I didn’t ask for this job. I inherited the responsibility, reluctantly, under threat of spousal “none-er-ry.” Write or be cut off from non-medical benefits. I chose to write. What can I say? The marital “none-er-ry” card always gets my attention. BTW, Lisa, the “none-er-ry” card didn’t need to be played to force me to write. But I play the victim well, don’t I?
Writing a monthly humor column is a dangerous public high-wire act without a safety net. But here I am, 10 years later, and the number of death threats have been relatively few (with the exception of family members, of course). Yes, there was the Canadian woman who took such serious offense to my “Canada, Do The Right Thing” piece (in which I implored, totally tongue-in-cheek, Canada to give Victoria, B.C. back to America) that she copied me on a scathing email to Mayor Kelli Linville.

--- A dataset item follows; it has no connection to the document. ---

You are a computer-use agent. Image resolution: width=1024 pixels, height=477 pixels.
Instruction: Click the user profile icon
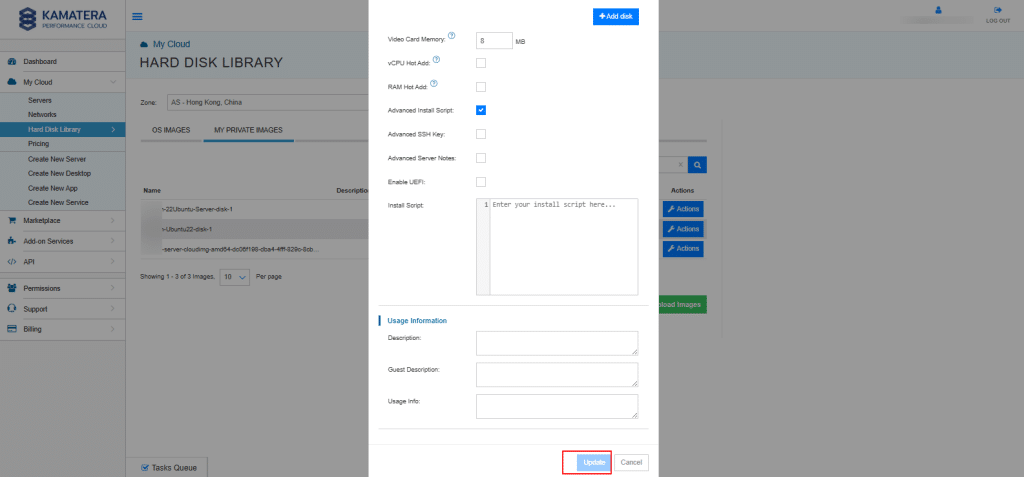pyautogui.click(x=938, y=11)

Thank you, Kelli, for having my back. And then there was the response by a female reader, who was so upset that she excoriated me in an email written from her chiropractor’s waiting room (where she just finished reading Loretta’s piece on post-divorce dating). Apparently, Loretta was unduly disrespectful of men in her humor, prompting her to write, “What if a man had written this”? I still chuckle at the response. Uh, ma’am, I am Loretta, and males could learn a thing or two from Loretta’s playful “catch and release” dating etiquette tips. She knows men because she is one.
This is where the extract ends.